Rows from a dataset
** Start **
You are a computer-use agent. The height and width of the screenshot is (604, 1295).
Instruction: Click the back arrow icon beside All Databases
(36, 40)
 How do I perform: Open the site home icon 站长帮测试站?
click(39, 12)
** End **
** Start **
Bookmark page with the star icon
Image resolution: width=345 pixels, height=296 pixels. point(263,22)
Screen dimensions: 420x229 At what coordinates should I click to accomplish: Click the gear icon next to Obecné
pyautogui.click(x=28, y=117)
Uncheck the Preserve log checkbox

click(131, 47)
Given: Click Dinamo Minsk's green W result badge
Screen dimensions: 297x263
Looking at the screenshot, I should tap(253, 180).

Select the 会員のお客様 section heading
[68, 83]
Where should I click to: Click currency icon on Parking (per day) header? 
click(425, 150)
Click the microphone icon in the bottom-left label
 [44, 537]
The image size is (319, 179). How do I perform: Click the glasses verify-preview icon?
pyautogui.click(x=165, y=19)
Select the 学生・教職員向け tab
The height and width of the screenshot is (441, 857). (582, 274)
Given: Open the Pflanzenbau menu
** End **
Task objective:
Retype the part of the records that opens with the line containing "Given: Click Dinamo" and closes with the line containing "Given: Open the Pflanzenbau menu", keeping every line unchanged.

Response for this exercise:
Given: Click Dinamo Minsk's green W result badge
Screen dimensions: 297x263
Looking at the screenshot, I should tap(253, 180).

Select the 会員のお客様 section heading
[68, 83]
Where should I click to: Click currency icon on Parking (per day) header? 
click(425, 150)
Click the microphone icon in the bottom-left label
 [44, 537]
The image size is (319, 179). How do I perform: Click the glasses verify-preview icon?
pyautogui.click(x=165, y=19)
Select the 学生・教職員向け tab
The height and width of the screenshot is (441, 857). (582, 274)
Given: Open the Pflanzenbau menu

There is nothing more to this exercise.